Custom inference models are user-created, pretrained models that you can upload to DataRobot (as a collection of files) via the Custom Model Workshop. You can then upload a model artifact to create, test, and deploy custom inference models to DataRobot's centralized deployment hub.

You can assemble custom inference models in either of the following ways:

  • Create a custom model and include web server Scoring Code and a start_server.sh file in the model's folder. This type of custom model can be paired with a custom or drop-in environment.

  • Create a custom model without providing web server Scoring Code and a start_server.sh file. This type of custom model must use a drop-in environment. Drop-in environments contain the web server Scoring Code and a start_server.sh file used by the model. They are provided by DataRobot in the Workshop. You can also create your own drop-in custom environment.

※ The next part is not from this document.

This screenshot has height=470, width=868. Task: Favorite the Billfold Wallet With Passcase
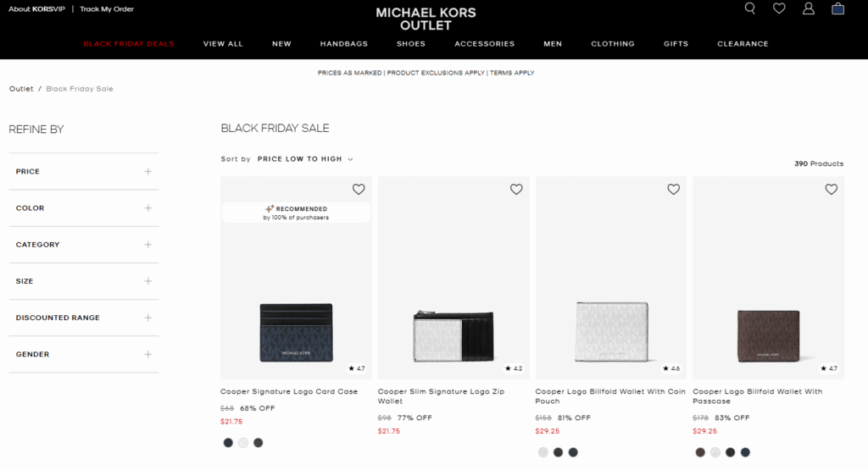coord(832,190)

Be sure to review the guidelines for preparing a custom model folder before proceeding. If any files overlap between the custom model and the environment folders, the model's files will take priority.

Note

Once a custom model's file contents are assembled, you can test the contents locally for development purposes before uploading it to DataRobot. After you create a custom model in the Workshop, you can run a testing suite from the Assemble tab.

Create a new custom model

  1. To create a custom model, navigate to Model Registry > Custom Model Workshop and select the Models tab. This tab lists the models you have created. Click Add new model.

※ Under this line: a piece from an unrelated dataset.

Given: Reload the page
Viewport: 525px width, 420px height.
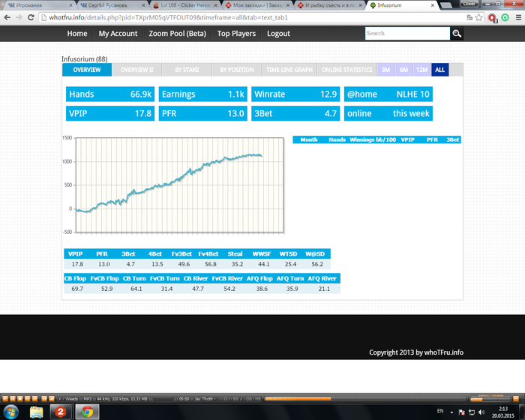Looking at the screenshot, I should coord(31,17).
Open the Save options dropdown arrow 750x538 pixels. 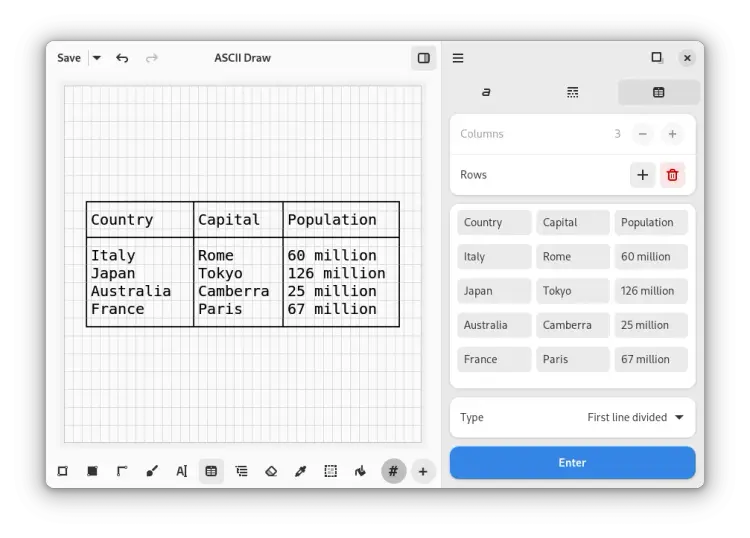point(97,58)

  2. In the Add Custom Inference Model window, enter the fields described in the table below:

    Element Description
    Model name Name the custom model.
    Target type / Target name Select the target type (binary classification, regression, multiclass, anomaly detection, or unstructured) and enter the name of the target feature.
    Positive class label / Negative class label These fields only display for binary classification models. Specify the value to be used as the positive class label and the value to be used as the negative class label.
  3. Click Show Optional Fields and, if necessary, enter a prediction threshold, the coding language used to build the model, and a description.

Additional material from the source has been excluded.